The proposal has been criticised by motoring groups.
The MOT test is “outdated” and should be scrapped, according to the authors of a new report.
At present, any vehicle more than three years old must be tested every year to ensure it is safe to drive on the road. However, a paper from the Adam Smith Institute says there is “no evidence” to suggest that the test improves vehicle safety.
The study pointed to figures showing that just two percent of accidents are caused by mechanical failures, while accident numbers have fallen by 43 percent in the past decade.
As a result, the report concluded that the annual MOT inspection, which costs between £30 and £80, is “ineffective at influencing road safety” and that the test should be abolished or changed to test vehicles less frequently.
“By continuing inspection programs like the MOT, the United Kingdom places an overly burdensome weight on its drivers to care for their vehicles while overlooking the more serious drivers of roadway fatalities and injuries: the drivers themselves,” the report concluded. “Even if the program cannot be abolished completely, the MOT program ought to - at a minimum - be seriously overhauled to be less restrictive and wasteful, and to focus on driver behavior rather than vehicle status.”

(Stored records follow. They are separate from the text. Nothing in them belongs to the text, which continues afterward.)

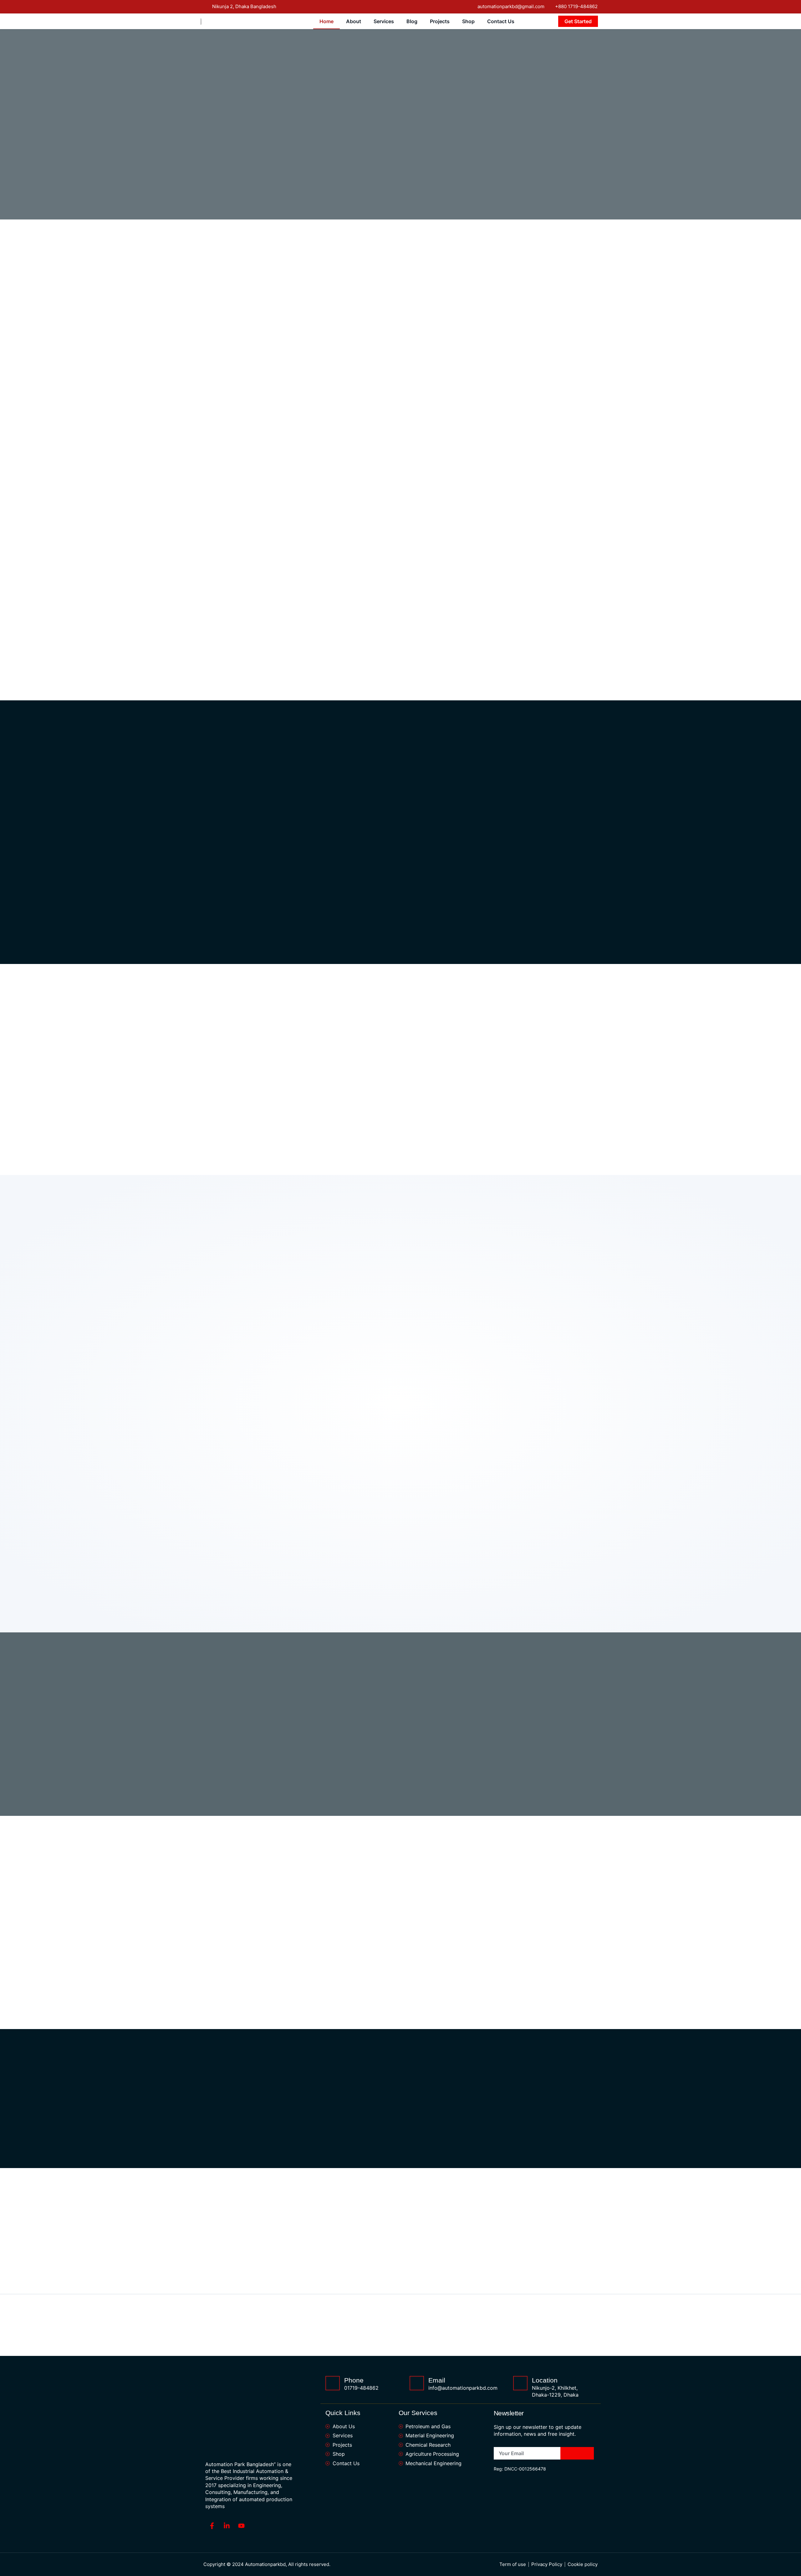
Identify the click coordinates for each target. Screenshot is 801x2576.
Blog (411, 21)
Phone (354, 2380)
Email (436, 2380)
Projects (440, 21)
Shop (468, 21)
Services (384, 21)
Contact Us (500, 21)
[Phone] (332, 2383)
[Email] (417, 2383)
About (353, 21)
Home (326, 21)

However, the proposals have met with resistance from motoring organisations. The RAC branded the suggestion “a recipe for disaster”, while breakdown assistance firm GEM Motoring Assist described the report’s conclusions “a backward step for road safety”.
Nicholas Lyes, the RAC’s head of roads policy, said: “We can’t imagine this would have any support from the UK public. More than a third of all cars and vans taken in for an MOT each year initially fail, so the test is clearly picking up some problems that need addressing. And while road accidents caused by mechanical failures might be low, how much of this is as a result of the MOT test existing?
“We accept the MOT test isn’t perfect, but we’re far better to have it than not. In fact, we would like to see it reviewed more regularly and believe there is an argument to base it not just on vehicle age, but also on the number of miles it has been driven.”